Re: 27 yr. old -- is Lupron the answer
From: Vanessa (anonymous@obgyn.net)
Mon Jun 7 17:26:25 2004
I am beginning to think that Lupron is not the answer. I have posted my
side effects on this site in response to one of Kim's earlier posts (and
Kim I want to let you know of the newest side effect). Today I now
notice that whenever I go from standing to sitting (or visa versa) or
when I walk up or down stairs my knees hurt SO BADLY! It feels like they
are about to break. I am so scared that this drug has done some pretty
crazy stuff to my bones. This isn't the first side effect I've
experienced in relation to my bones. The other ones haven't gone away
either...new side effects just keep piling on to the old ones.
--
Vanessa
At Mon, 7 Jun 2004, Kim wrote:
>
>Hi there... I have written several messages lately trying to decide if
>I should take the 2nd injection of Lupron. I am not advising you to go
>for it or not, but just wanted to offer some support in your decision. I
>read pretty horrible things about Lupron before I agreed to it as well.

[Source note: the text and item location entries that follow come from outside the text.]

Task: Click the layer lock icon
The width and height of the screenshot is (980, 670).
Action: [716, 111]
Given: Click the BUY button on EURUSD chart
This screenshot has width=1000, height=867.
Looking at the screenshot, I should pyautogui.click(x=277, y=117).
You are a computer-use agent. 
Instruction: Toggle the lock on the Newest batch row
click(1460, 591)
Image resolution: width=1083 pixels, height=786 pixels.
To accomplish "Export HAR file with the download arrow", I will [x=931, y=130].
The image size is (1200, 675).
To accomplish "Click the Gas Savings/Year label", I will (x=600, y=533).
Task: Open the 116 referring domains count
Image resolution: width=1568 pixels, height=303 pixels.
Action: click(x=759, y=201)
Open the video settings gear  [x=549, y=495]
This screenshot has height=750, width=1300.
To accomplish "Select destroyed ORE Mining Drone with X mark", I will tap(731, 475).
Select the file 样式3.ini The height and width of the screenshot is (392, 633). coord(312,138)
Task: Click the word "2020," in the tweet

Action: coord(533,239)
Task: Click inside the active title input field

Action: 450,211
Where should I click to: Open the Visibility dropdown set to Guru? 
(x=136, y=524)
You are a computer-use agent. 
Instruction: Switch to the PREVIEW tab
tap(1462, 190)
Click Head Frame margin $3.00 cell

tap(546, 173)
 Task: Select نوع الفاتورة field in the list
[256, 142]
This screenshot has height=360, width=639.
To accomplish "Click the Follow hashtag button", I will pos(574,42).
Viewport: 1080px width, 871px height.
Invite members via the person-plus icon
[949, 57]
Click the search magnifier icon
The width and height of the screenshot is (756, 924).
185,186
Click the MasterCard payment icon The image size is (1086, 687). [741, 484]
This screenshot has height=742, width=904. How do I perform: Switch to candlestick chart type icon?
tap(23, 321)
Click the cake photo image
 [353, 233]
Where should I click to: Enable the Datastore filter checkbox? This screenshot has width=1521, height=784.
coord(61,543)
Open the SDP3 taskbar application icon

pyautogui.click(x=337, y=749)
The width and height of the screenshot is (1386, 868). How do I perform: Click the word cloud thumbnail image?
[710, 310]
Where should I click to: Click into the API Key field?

>I am about 3 weeks into it, so far I do not have life altering side
>effects (just annoying ones) but also do not have any pain relief. I
>would be hesistant to put all your faith in any one drug- think about
>the quality of your life now and whether or not you are willing to
>endure the side effects (regardless of the pain relief.) I was assured
>it would help, so I am trying to keep my hopes up even though the pain
>hasn't gone away.
>I can tell you that I do have the night sweats, loss of appetite and
>nausea, slight fatigue, and a headache (which really sucks since I am in
>school full-time.) Like I said before, none of these are
>life-threatening and I will gladly endure if it means my pelvic pain
>will be relieved. I have also talked to some people that do not
>experience side effects like I have... they may have slightly different
>symptoms or none at all. I am also on the add-back therapy (Premarin)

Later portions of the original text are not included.